- _SELECTED EXCERPT_
_____
The corrector \(\nabla \log \widehat{\varphi}_1\) itself has a variational characterization. From the definition Equation 5, \(\widehat{\varphi}_t(x)\) is the expected value of \(\widehat{\varphi}_0(X_0)\) given \(X_t = x\) under the base measure. This leads to the corrector matching (CM) objective: \[ \nabla \log \widehat{\varphi}_1 = \mathop{\mathrm{argmin}}_h \; \mathbb{E}_{p^{u^\star}_{0,1}} {\left[ \big\| h(X_1) - \nabla_{X_1} \log \mathbb{P}(X_1 \mid X_0) \big\|^2 \right]} . \tag{8}\]

This is a regression problem: fit \(h\) to the score of the base transition density \(\nabla_{X_1} \log \mathbb{P}(X_1 \mid X_0)\), evaluated at pairs \((X_0, X_1)\) drawn from the current optimal process. When the base drift is \(f_t = 0\), the transition density \(\mathbb{P}(X_1 \mid X_0)\) is Gaussian and its score is known in closed form.
_____
- _INFORMATION SHOWN_
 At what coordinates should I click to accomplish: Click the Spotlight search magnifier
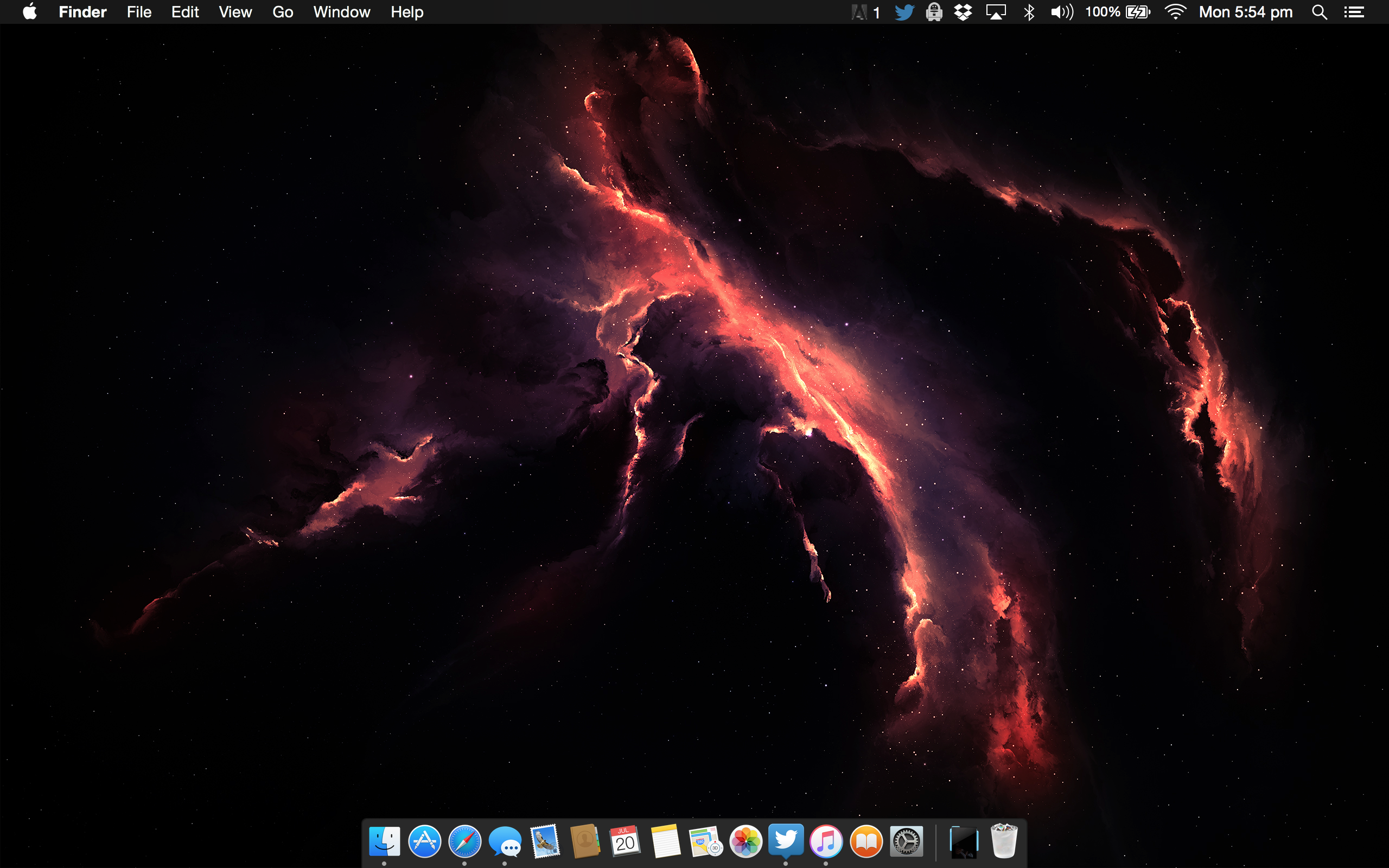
_____
- _SET EXERCISE A_
In the text on corrector matching, what is true of the transition density when the base drift is zero?
- _SET EXERCISE B_
Reproduce the text on corrector matching from "The corrector \(\nabla" to "in closed form.".
- _SET EXERCISE C_
Pick up the text on corrector matching after its last sentence and keep writing.
This data comes from a separate source, not from the text on corrector matching.

- _TASK OUTPUT A_
It is Gaussian, and its score is known in closed form.

- _TASK OUTPUT B_
The corrector \(\nabla \log \widehat{\varphi}_1\) itself has a variational characterization. From the definition Equation 5, \(\widehat{\varphi}_t(x)\) is the expected value of \(\widehat{\varphi}_0(X_0)\) given \(X_t = x\) under the base measure. This leads to the corrector matching (CM) objective: \[ \nabla \log \widehat{\varphi}_1 = \mathop{\mathrm{argmin}}_h \; \mathbb{E}_{p^{u^\star}_{0,1}} {\left[ \big\| h(X_1) - \nabla_{X_1} \log \mathbb{P}(X_1 \mid X_0) \big\|^2 \right]} . \tag{8}\]

This is a regression problem: fit \(h\) to the score of the base transition density \(\nabla_{X_1} \log \mathbb{P}(X_1 \mid X_0)\), evaluated at pairs \((X_0, X_1)\) drawn from the current optimal process. When the base drift is \(f_t = 0\), the transition density \(\mathbb{P}(X_1 \mid X_0)\) is Gaussian and its score is known in closed form.

- _TASK OUTPUT C_
Derivation of the corrector matching objective:

From Equation 5, \(\widehat{\varphi}_t(x) = \int \mathbb{P}_{t \mid 0}(x \mid y) \, \widehat{\varphi}_0(y) \, dy\). Differentiating: \[ \begin{aligned} \nabla \log \widehat{\varphi}_t(x) &= \frac{\int \nabla_x \log \mathbb{P}_{t \mid 0}(x \mid y) \, \mathbb{P}_{t \mid 0}(x \mid y) \, \widehat{\varphi}_0(y) \, dy}{\widehat{\varphi}_t(x)} \\ &= \mathbb{E}_{p^\star} {\left[ \nabla_x \log \mathbb{P}_{t \mid 0}(x \mid X_0) \mid X_t = x \right]} . \end{aligned} \] The last line uses Bayes’ rule: \(p^\star(X_0 \mid X_t = x) \propto \mathbb{P}_{t|0}(x \mid X_0) \, \widehat{\varphi}_0(X_0)\). Writing this conditional expectation as a least-squares regression target gives Equation 8.

Alternating optimization = IPFP

The AM objective Equation 7 requires knowing \(\nabla \log \widehat{\varphi}_1\). The CM objective Equation 8 requires samples from \(p^{u^\star}\). Neither can be solved in isolation. The natural approach: alternate. Given a corrector approximation \(h^{(k-1)}\) from stage \(k-1\):

  1. Adjoint matching step: Solve Equation 7 with \(\nabla \log \widehat{\varphi}_1 \approx h^{(k-1)}\) to get \(u^{(k)}\).
  2. Corrector matching step: Solve Equation 8 with \(u^\star \approx u^{(k)}\) to get \(h^{(k)}\).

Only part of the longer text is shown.